More than a dozen legislators, largely from the House of Delegates but drawing on both sides of the aisle, are behind the push, which builds on a smaller handful of proposals put before the General Assembly in 2020.
The bills run the gamut from getting rid of a cap the General Assembly previously placed on potential rate reductions to requiring that 100 percent of utility “overearnings” — revenue above their allotted profit margin — be returned to customers, rather than the current 70 percent mandated.
All, however, have a central aim: restoring authority to the State Corporation Commission, a body established by Virginia’s 1902 Constitution that oversees utility regulation.
“We have on paper at least a monopoly utility structure in Virginia. You could either revise that structure so they are actually regulated, as opposed to self-regulated, or you could dismantle the monopoly altogether,” said Will Cleveland, an attorney with the Southern Environmental Law Center, which is supporting the reform measures. “We are focused on the first piece: letting the regulators do their jobs.”

> **Data extract**

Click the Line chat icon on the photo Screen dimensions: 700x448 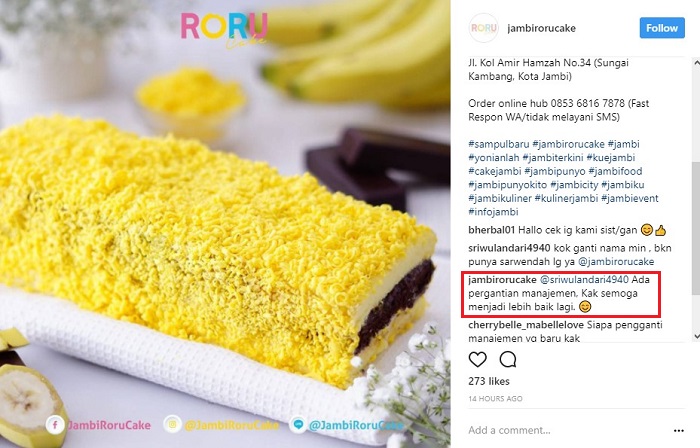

> **Task to carry out**
Quote the passage on Virginia utility reform bills from "The bills run" to "oversees utility regulation." word for word.

> **Expected answer**
The bills run the gamut from getting rid of a cap the General Assembly previously placed on potential rate reductions to requiring that 100 percent of utility “overearnings” — revenue above their allotted profit margin — be returned to customers, rather than the current 70 percent mandated.
All, however, have a central aim: restoring authority to the State Corporation Commission, a body established by Virginia’s 1902 Constitution that oversees utility regulation.